NLI Transitivity

Back to all notebooks

The task measures three connected NLI examples according to their transitive consistency. For instance, suppose we have three sentences P, H, and Z. Given a NLI model, if model predicts entailment (E) to the example (P, H) and example (H, Z), then we may claim the model should also predicts entailment to the example (P, Z) according to transitivity.

To demonstrate how our Pylon works on this task, we will compare

train a baseline model on a labeled set of NLI examples and evaluate on our transitivity data;
train a constrained model (using transitivity rule) and evaluate on the transitivity data;

import sys
sys.path.append("..")
import torch
import random
from transformers import *
from torch.utils.data import (DataLoader, RandomSampler, SequentialSampler, TensorDataset)

We define how to process the data, batch them up, and ready them for training. Suppose we are going to use DistilBERT as our model.

LABEL_TO_ID = {'entailment': 0, 'contradiction': 1, 'neutral': 2}
ENT = LABEL_TO_ID['entailment']
CON = LABEL_TO_ID['contradiction']
NEU = LABEL_TO_ID['neutral']

config = AutoConfig.from_pretrained('distilbert-base-uncased')
config.num_labels = len(LABEL_TO_ID)
model = DistilBertForSequenceClassification.from_pretrained('distilbert-base-uncased', config=config)
tokenizer = AutoTokenizer.from_pretrained('distilbert-base-uncased')
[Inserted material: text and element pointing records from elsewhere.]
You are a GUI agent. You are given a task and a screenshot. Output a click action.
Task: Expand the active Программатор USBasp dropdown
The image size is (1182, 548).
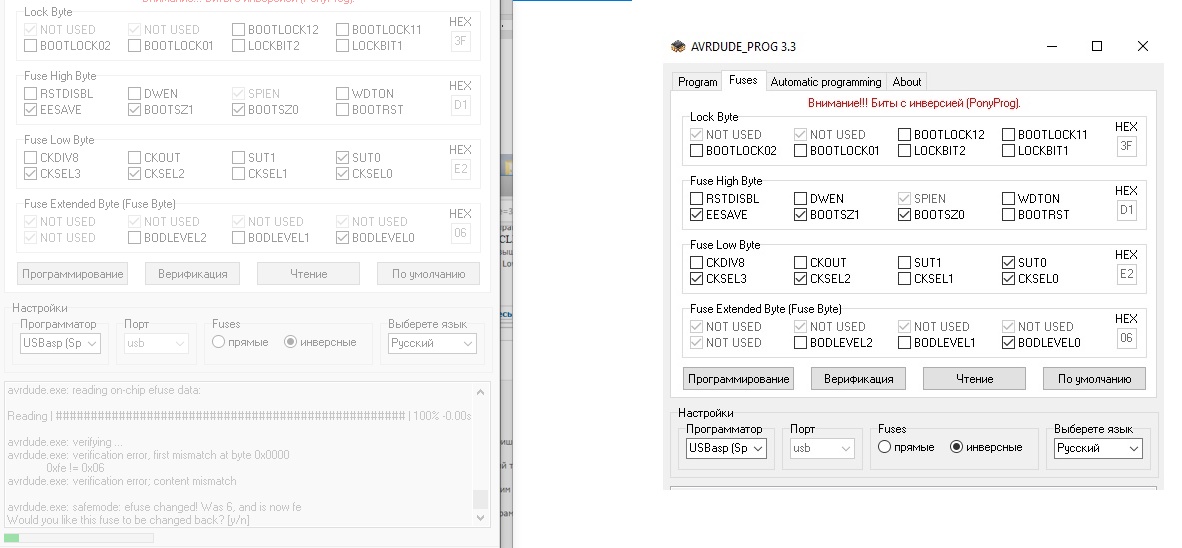click(726, 449)
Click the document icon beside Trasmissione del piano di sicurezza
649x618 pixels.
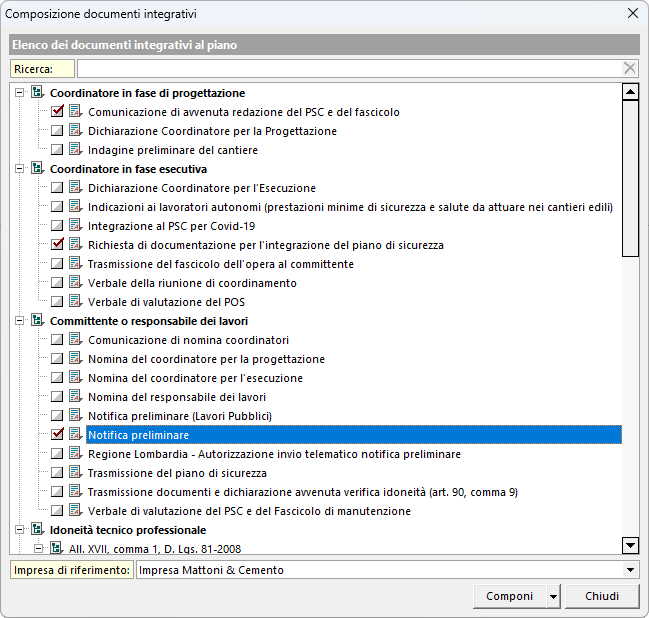click(x=75, y=473)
def process_data(tokenizer, path):
    def batch_encode(all_p, all_h):
        return tokenizer.batch_encode_plus([(p, h) for p, h in zip(all_p, all_h)], max_length=100, padding=True, return_tensors='pt')

    files = ['snli.train.p.txt', 'snli.train.h.txt', 'snli.train.label.txt', \
        'mscoco.train.p.txt', 'mscoco.train.h.txt', 'mscoco.train.z.txt', \
        'mscoco.test.p.txt', 'mscoco.test.h.txt', 'mscoco.test.z.txt', \
        'snli.val.p.txt', 'snli.val.h.txt', 'snli.val.label.txt']
    all_data = []
    for file in files:
        all_data.append([])
        file = path + '/' + file
        with open(file, 'r') as f:
            print('loading from', file)
            for line in f:
                if line.strip() == '':
                    continue
                all_data[-1].append(line.strip())

    snli_train = batch_encode(all_data[0], all_data[1])['input_ids']
    snli_train_label = torch.tensor([LABEL_TO_ID[l] for l in all_data[2]], dtype=torch.long)
    mscoco_train_ph = batch_encode(all_data[3], all_data[4])['input_ids']
    mscoco_train_hz = batch_encode(all_data[4], all_data[5])['input_ids']
    mscoco_train_pz = batch_encode(all_data[3], all_data[5])['input_ids']
    mscoco_test_ph = batch_encode(all_data[6], all_data[7])['input_ids']
    mscoco_test_hz = batch_encode(all_data[7], all_data[8])['input_ids']
    mscoco_test_pz = batch_encode(all_data[6], all_data[8])['input_ids']
    snli_test = batch_encode(all_data[9], all_data[10])['input_ids']
    snli_test_label = torch.tensor([LABEL_TO_ID[l] for l in all_data[11]], dtype=torch.long)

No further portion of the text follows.